Data in this exercise:
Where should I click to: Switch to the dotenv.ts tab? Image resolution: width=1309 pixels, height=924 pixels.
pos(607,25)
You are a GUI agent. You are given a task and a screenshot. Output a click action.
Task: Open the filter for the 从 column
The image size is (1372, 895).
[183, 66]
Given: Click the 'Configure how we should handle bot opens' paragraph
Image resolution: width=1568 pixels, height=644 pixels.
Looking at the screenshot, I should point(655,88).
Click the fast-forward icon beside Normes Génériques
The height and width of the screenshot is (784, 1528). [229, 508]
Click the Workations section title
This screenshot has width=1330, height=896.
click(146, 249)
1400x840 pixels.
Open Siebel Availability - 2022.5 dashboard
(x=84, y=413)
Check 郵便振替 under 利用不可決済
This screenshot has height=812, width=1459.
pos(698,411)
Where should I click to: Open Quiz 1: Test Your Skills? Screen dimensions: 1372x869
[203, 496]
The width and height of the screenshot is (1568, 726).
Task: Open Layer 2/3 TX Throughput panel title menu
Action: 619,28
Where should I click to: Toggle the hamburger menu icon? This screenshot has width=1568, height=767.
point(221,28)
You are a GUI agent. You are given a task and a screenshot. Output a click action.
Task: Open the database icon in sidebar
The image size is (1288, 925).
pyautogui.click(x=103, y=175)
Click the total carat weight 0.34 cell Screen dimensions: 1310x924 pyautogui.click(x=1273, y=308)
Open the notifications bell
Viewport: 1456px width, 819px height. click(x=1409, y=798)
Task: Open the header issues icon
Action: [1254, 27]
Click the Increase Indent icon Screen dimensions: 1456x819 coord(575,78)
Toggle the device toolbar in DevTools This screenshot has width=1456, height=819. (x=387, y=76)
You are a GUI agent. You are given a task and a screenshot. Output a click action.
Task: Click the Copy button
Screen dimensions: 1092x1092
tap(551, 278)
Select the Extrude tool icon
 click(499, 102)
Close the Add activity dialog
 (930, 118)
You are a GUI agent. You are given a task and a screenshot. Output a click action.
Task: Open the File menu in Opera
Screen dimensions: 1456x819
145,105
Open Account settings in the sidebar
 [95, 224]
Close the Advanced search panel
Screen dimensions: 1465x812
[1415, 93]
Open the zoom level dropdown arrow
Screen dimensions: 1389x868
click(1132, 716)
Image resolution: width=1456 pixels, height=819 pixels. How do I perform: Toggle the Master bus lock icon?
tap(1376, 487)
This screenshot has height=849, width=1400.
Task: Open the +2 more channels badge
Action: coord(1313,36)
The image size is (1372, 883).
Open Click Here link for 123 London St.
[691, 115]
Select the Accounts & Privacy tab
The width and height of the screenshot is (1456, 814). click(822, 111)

Exercise: From the listing above, return the lines starting at the one with "Given: Click the" and ending at the one with "Click the Workations section title", both kept, exactly as they appear and nothing more.

Answer to this problem:
Given: Click the 'Configure how we should handle bot opens' paragraph
Image resolution: width=1568 pixels, height=644 pixels.
Looking at the screenshot, I should point(655,88).
Click the fast-forward icon beside Normes Génériques
The height and width of the screenshot is (784, 1528). [229, 508]
Click the Workations section title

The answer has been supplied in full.